Introducione in G, Op. 1 No. 1
Concerto for Recorder & Strings
Concerto XIII for Strings
Violin Concertos RV 281 & 353
Concerto for Sopranino Recorder & Strings, RV 443
Overture-Suite for Strings
Tabea Debus Recorder
Adrian Chandler Violin/Director
Signum Classics SIGCD705
Adrian Chandler and La Serenissima are becoming experts at exploring the byways of the Italian baroque and this disc is a delightful example of their series.
It is good to have characterful but rarely heard pieces by less famous composers interspersed between unfamous (as opposed to infamous!) works by the two famous names, Sammartini and Vivaldi. As Chandler notes, across 18th century Europe, “no court was complete without its resident Italian maestro or group of Italian string players”, mainly one suspects because they could be relied upon to produce music that was virtuosic but did not tax the patience of their aristocratic listeners too much.

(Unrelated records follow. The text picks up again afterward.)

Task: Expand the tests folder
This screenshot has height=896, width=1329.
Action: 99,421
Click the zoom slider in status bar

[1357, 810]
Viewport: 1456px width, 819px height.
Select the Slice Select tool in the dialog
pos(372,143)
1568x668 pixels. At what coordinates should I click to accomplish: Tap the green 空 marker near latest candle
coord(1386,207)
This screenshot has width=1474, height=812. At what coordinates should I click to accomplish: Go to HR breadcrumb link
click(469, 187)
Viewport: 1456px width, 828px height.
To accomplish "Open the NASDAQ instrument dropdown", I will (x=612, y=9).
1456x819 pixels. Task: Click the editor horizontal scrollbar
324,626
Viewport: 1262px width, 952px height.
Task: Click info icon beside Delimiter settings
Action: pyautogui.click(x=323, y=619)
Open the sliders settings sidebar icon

Sammartini plied his trade in London from 1729 (to the annoyance of Handel) and lived long enough to influence the birth of the symphony as an important form. Evaristo Dall’Abaco settled in France, and Giuseppe Brescianello in Wurtemburg. His exact contemporary (both born in 1690) Lorenzo Zavateri, stayed in northern Italy, though, and according to Chandler wrote less than, as a violinist, he played. He was so close in age to Vivaldi that it would be surprising if they didn’t come across each other at some stage.
Chandler’s point in this selection is that, even if Vivaldi was altogether exceptional, his other compatriots were not at all bad. They were helped by the concerto and operatic formula of the time, which meant that any musician worth his salt could construct a piece according to the fashion that sounded tolerably competent. The trick was to go beyond that and produce something that seriously engaged the listener after dinner: that staunched the flow of social trivia. From his string concerto here, Dall’Abaco probably could. Oddly, since he was in France and no doubt aware of Rameau, his piece is the most Handelian, though he was born ten years before either.
Adrian Chandler has developed a definite penchant for the music of Brescianello as well as firm jawed album titles. An earlier foray (see my review of May 2020) was called The Godfather. Brescianello’s Overture-Suite here is top class, though, and well worth revival. It looks cleverly in all directions, combining the French collection of dances with the sort of formal structure that Telemann and Bach favoured, leavened by a bit of Italian dash.
La Serenissima – despite their Venetian name actually based in Moreton-in-the-Marsh in Gloucestershire (more Avon than Lagoon) – play with the right balance between attack and gentility that this repertoire needs, avoiding the tendency of many current groups to thrash the rhythms for all they are worth, or overload the continuo. They bring the music to life but without pretension. Tabea Debus is one of the brightest young wind players around and her recorder solos properly sparkle. Lots to enjoy here.